--- BEGIN ---
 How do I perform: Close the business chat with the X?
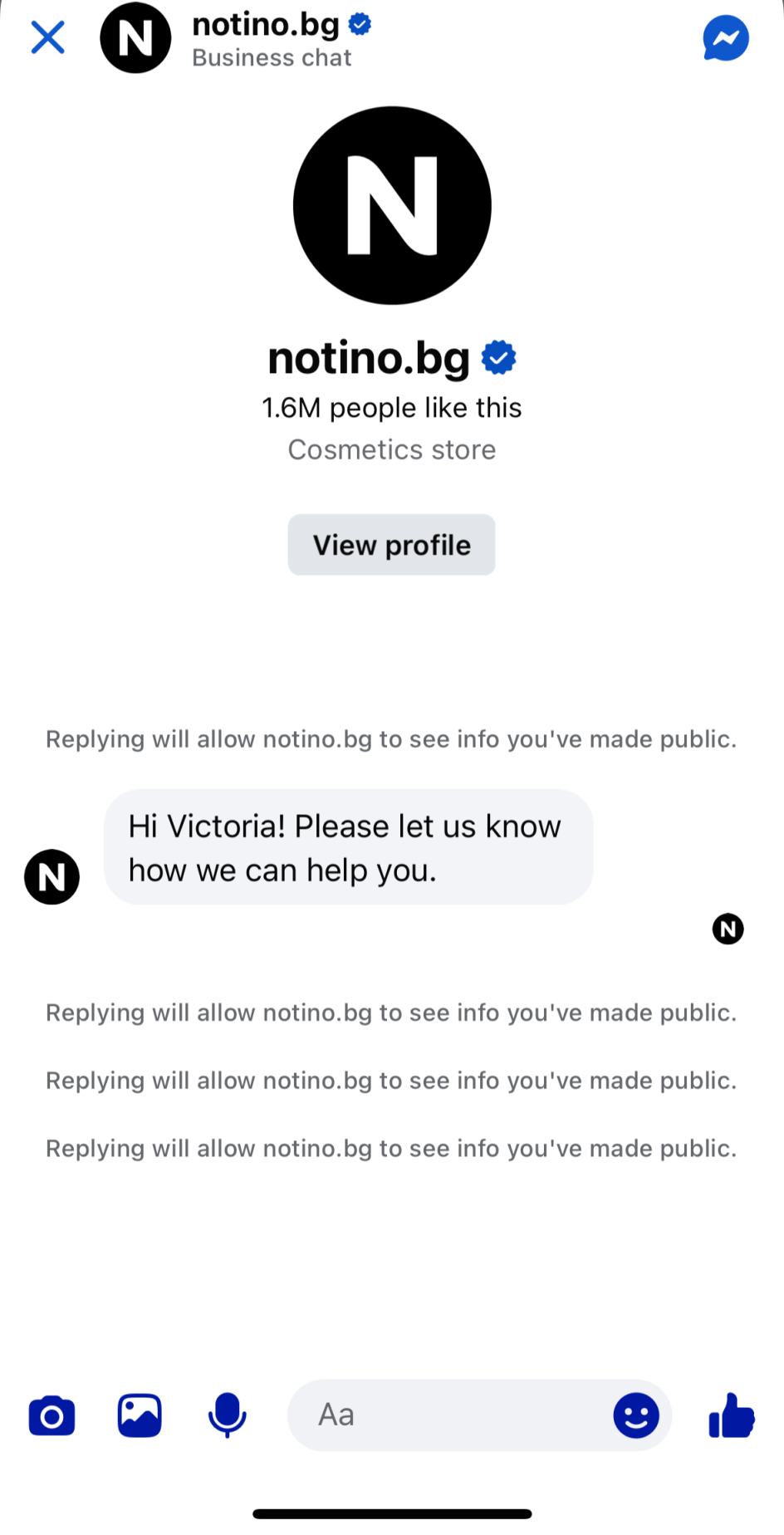(48, 37)
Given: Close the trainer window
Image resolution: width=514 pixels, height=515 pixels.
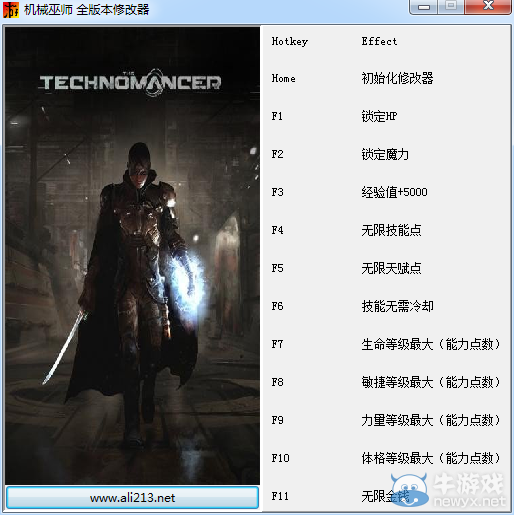Looking at the screenshot, I should click(x=488, y=6).

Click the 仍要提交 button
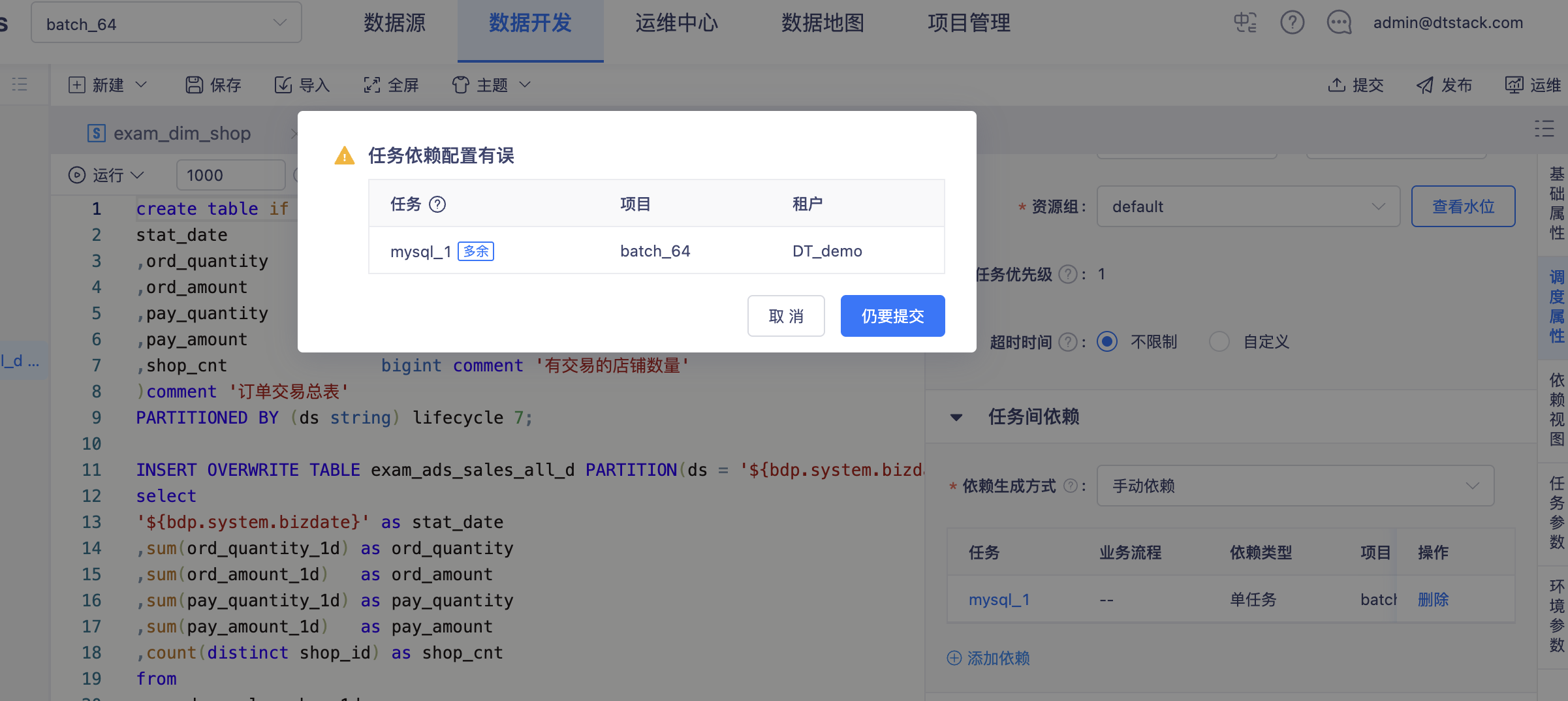[892, 316]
--- END ---
• Task directions: Rewrite the rows from the line containing "Given: Close the trainer window" through the end of the rows as a numbered list, skipping blank lines. Leave the pictures out.

• Solution:
1. Given: Close the trainer window
2. Image resolution: width=514 pixels, height=515 pixels.
3. Looking at the screenshot, I should click(x=488, y=6).
4. Click the 仍要提交 button
5. [892, 316]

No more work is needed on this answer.